If the 60 or so units of Battlestations: Midway impressed you, then you might also enjoy the 100 or so different units of assets that Battlestations: Pacific Offers. The problem with trying to enjoy a game like this is that there are many other games set in the Pacific Theater, and this game doesn’t do much to separate itself from its rivals. It’s still got great arcade-level gameplay with a surprising amount of depth for a game of this style, but the unnatural and clunky-feeling controls may annoy more than they amuse.

(10) Victory at Sea

Victory at Sea

There’s a narrative style in Victory at Sea that becomes pronounced from the very beginning where you choose from several characters to assume the role of. These don’t make too much different however since you’re still playing the same missions regardless, and all with a real-time strategy approach that you just really want to love. The problem is that its attempt at trying to blend an RTS-like framework with the ability to control the action in a battle dynamically doesn’t quite work.

You still get to control a nice load of different vessels, each with varying weapons that you can use in your efforts to dominate the seas, but this isn’t a game deserving of a higher place in this list.

Conclusion

There was never any doubt about Empire: Total War taking the top spot in this top 10: it is leagues above the rest when it comes to all-round strategy, plus the sheer gravitas that the Total War brand holds is enough to win it top spot in itself.
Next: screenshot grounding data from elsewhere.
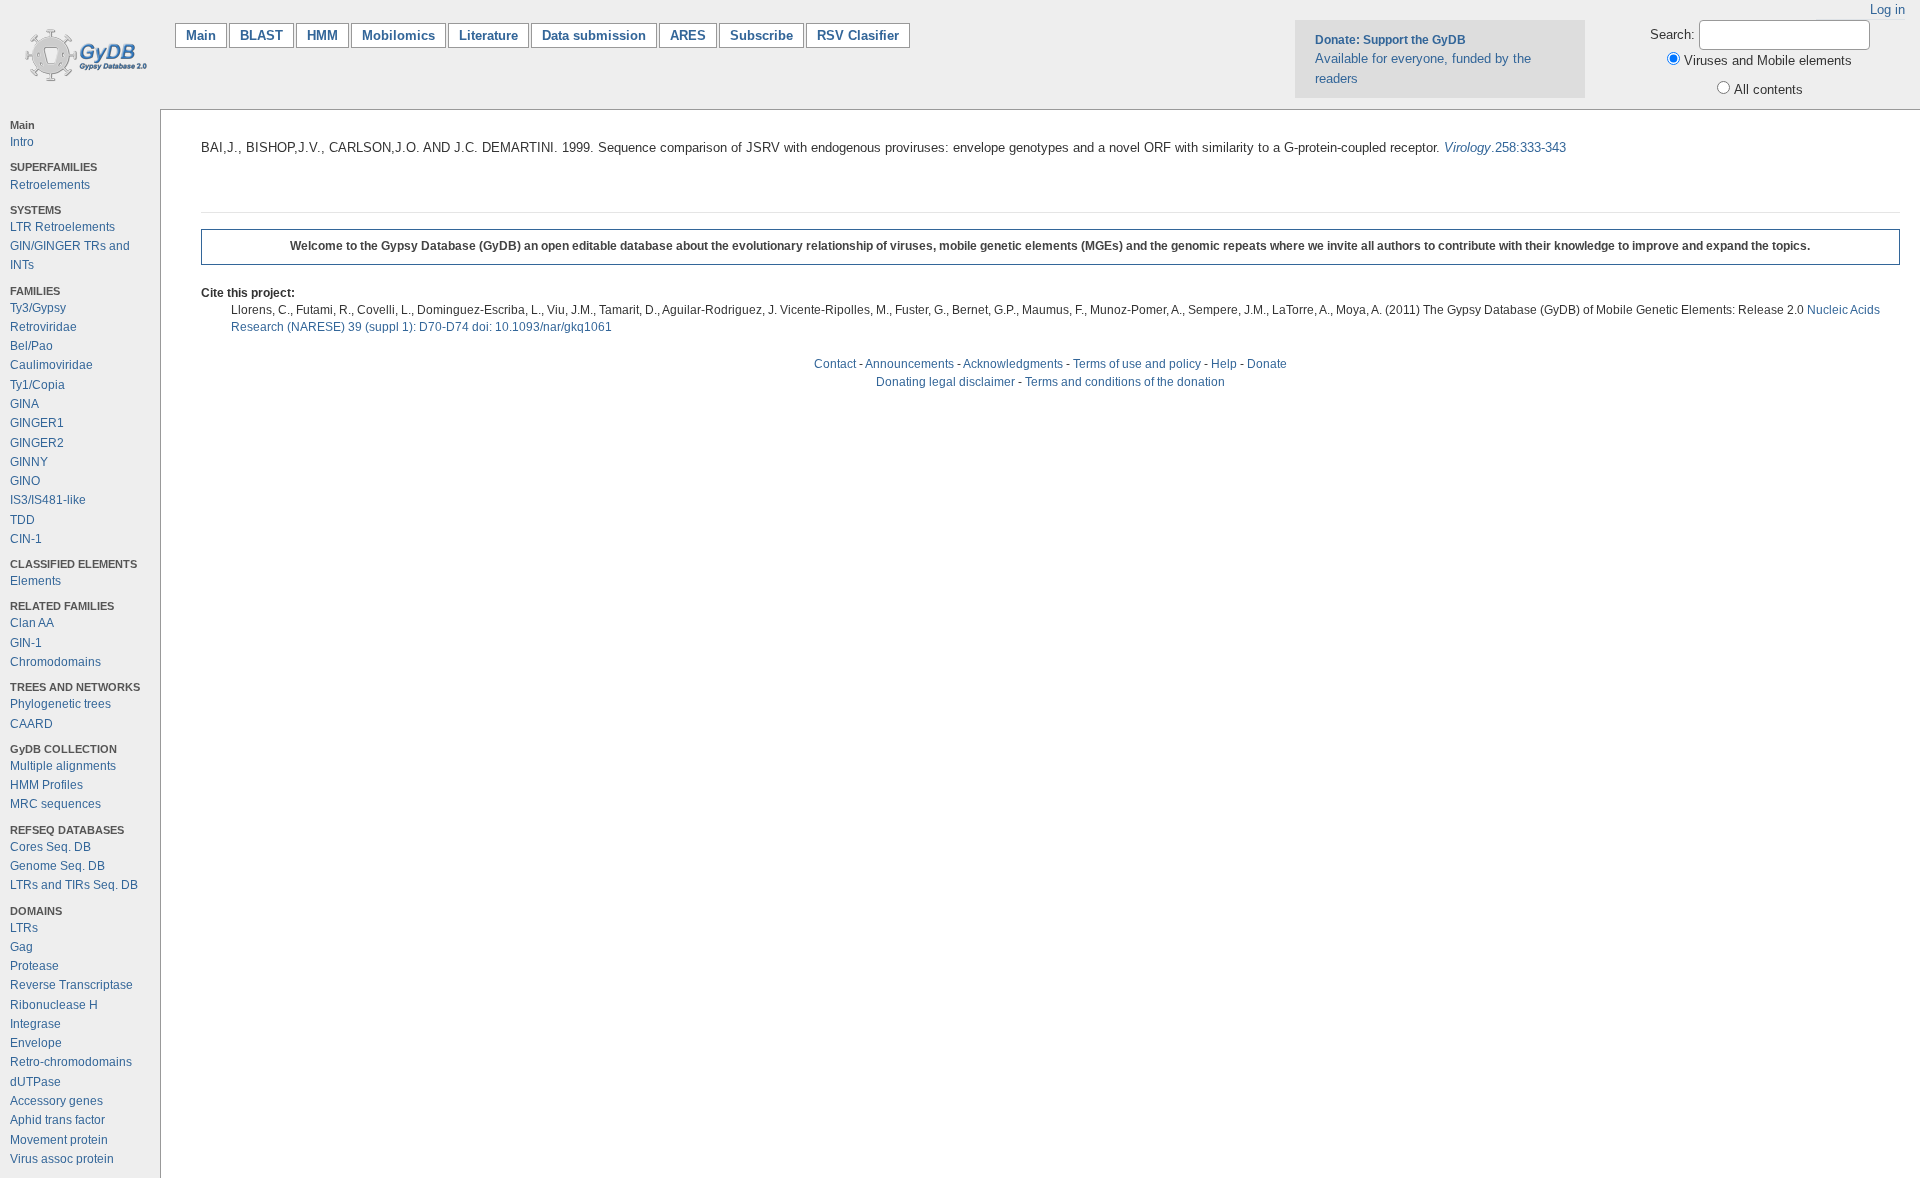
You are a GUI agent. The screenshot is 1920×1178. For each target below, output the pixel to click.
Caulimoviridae (51, 365)
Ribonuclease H (54, 1005)
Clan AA (32, 623)
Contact (835, 364)
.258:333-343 (1505, 147)
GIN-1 (26, 643)
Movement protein (59, 1140)
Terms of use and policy (1137, 364)
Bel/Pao (31, 346)
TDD (22, 520)
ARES (688, 35)
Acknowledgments (1013, 364)
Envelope (36, 1043)
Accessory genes (56, 1101)
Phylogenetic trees (60, 704)
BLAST (261, 35)
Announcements (909, 364)
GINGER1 (37, 423)
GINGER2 (37, 443)
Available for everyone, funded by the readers (1423, 59)
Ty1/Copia (37, 385)
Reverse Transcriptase (71, 985)
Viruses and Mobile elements (1768, 60)
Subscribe (761, 35)
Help (1224, 364)
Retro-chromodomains (71, 1062)
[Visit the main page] (82, 53)
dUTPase (35, 1082)
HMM (322, 35)
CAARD (31, 724)
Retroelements (50, 185)
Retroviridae (43, 327)
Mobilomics (398, 35)
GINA (24, 404)
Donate (1267, 364)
Command: Modern Air/Naval Operations is a game of equal quality but in a different field: that of the simulator, and one with enough detail and depth to knock Napoleon: Total War to number 3.

The top 3 are really the games you should be aiming to experience if you only have the money for a few, but gems like Silent Hunter 4 and Dangerous Waters really ought to get some consideration if you’re after some truly great submarine warfare simulation.